Faced with record profits by BP and other fossil fuel majors, there are increasing calls for a rise in windfall taxes by hard-hit consumers, environmentalists and trade unions.

Together with ExxonMobil, Chevron, Shell and ConocoPhillips, the five companies saw sales climb well over $1tn last year, as Russia’s war on Ukraine hindered efforts at post-pandemic recovery, driving up oil and gas prices to record highs.


Record-breaking figures were announced by BP this week with $27.7bn profit in 2022. Shell had earlier reported a nearly $40bn profit for last year, the most money it had ever made in 115 years. Chevron doubled profits to $36.5bn in 2022, while ConocoPhillips doubled its refining profits to $18.7bn. Leading the pack, ExxonMobil announced record profits of $56bn for last year.
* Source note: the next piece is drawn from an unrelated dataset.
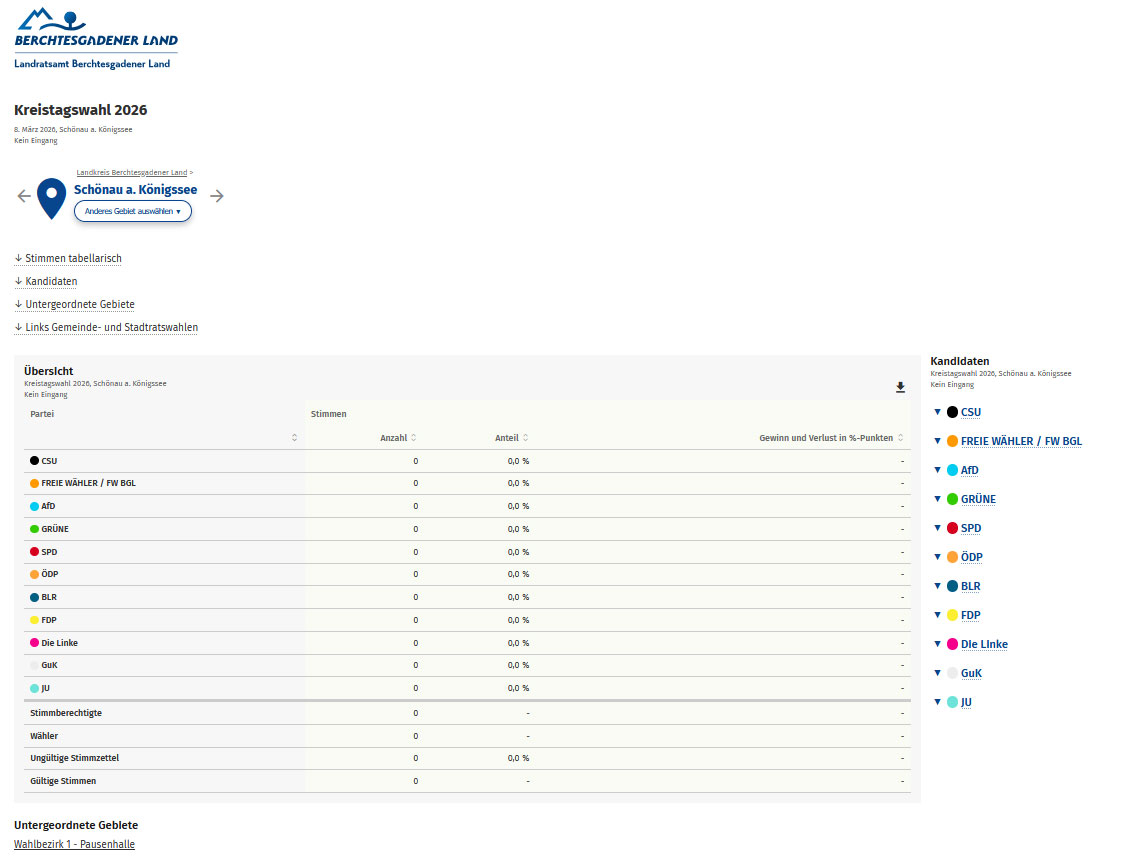1148x861 pixels.
Task: Jump to Untergeordnete Gebiete section
Action: pos(79,304)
Environmentalists, trade unions, UK government opposition and even the US White House expressed loud condemnation of the unprecedented profits.


In the US, the White House criticised fossil fuel companies for not increasing production to help bring down gas prices, and last year floated the idea of putting a tax on oil and gas profits. But no action has been taken so far.


According to a BBC report, a White House spokesperson called ExxonMobil’s profit ‘outrageous’ and blasted Chevron’s announcement that it would spend $75bn on buying back stock from investors. The spokesperson said: ‘A windfall tax on oil and gas profits is needed more than ever to free up money that’s desperately needed to help those struggling with the cost of energy, as economies around the world face recesses.’


The European Union (EU) and UK have already imposed windfall taxes on surplus energy company profits, aiming to limit some of the impact of citizen’s skyrocketing energy costs. A temporary windfall tax was approved by the EU in September 2022 to curb surplus profits made by fossil fuel companies in 2022 and 2023.


ExxonMobil claimed it took a $1.3bn hit on its earnings due to the European windfall tax from October to December 2022. The company’s Chief Financial Officer Kathryn Mikells argued that the windfall profit taxes are ‘unlawful and bad policy’ and have ‘the opposite effect on what you are trying to achieve’. She added that it would ‘discourage investments, undermine investor confidence and make Europe less competitive’.


In its latest financial statement, BP said it had paid £1.5bn in windfall taxes, as it recorded a profit of $27.7bn compared with $12.8bn the previous year. As well as extending share buybacks to $2.75bn, it increased its dividend by 10%.


Neil Shah, Executive Director of Content and Strategy at the Edison Group commented: ‘The extraordinary scale of these earnings will undoubtedly once more raise the question of how governments round the world look to tax Big Oil.’


Others put it even more strongly.


Commenting on BP’s results, TUC General Secretary Paul Nowak said: ‘As millions struggle to heat their homes and put food on the table, BP are laughing all the way to the bank. Hard-pressed families will rightly feel furious – they are being treated like cash machines…. Ministers are letting Big Oil and gas companies pocket billions in excess profits …’ He called for the UK government to impose a higher windfall tax on the likes of BP and Shell.


Indeed, UK Prime Minister Rishi Sunak is coming under increased pressure to raise the windfall tax.


Opposition parties and trade unions had described Shell’s ‘bonanza’ profits as ‘outrageous’ too. According to The Guardian, Shell had paid just $134mn in UK windfall taxes in 2022 and $520mn under the EU ‘solidarity-contribution’, Europe’s equivalent of the windfall tax. Shell said it was likely to contribute around $500mn in 2023.


UK Shadow Climate Change Secretary Ed Milliband argued: ‘As the British people face an energy price hike of 40% in April [2023], the government is letting the fossil fuel companies making bumper profits off the hook with their refusal to implement a proper windfall tax.’


Historically, Sunak had introduced a 25% Energy Profits Levy when he was Chancellor, and current Chancellor Jeremy Hunt announced in his Autumn Statement moves to increase the levy to 35% from January 2023, to stay in place until March 2028.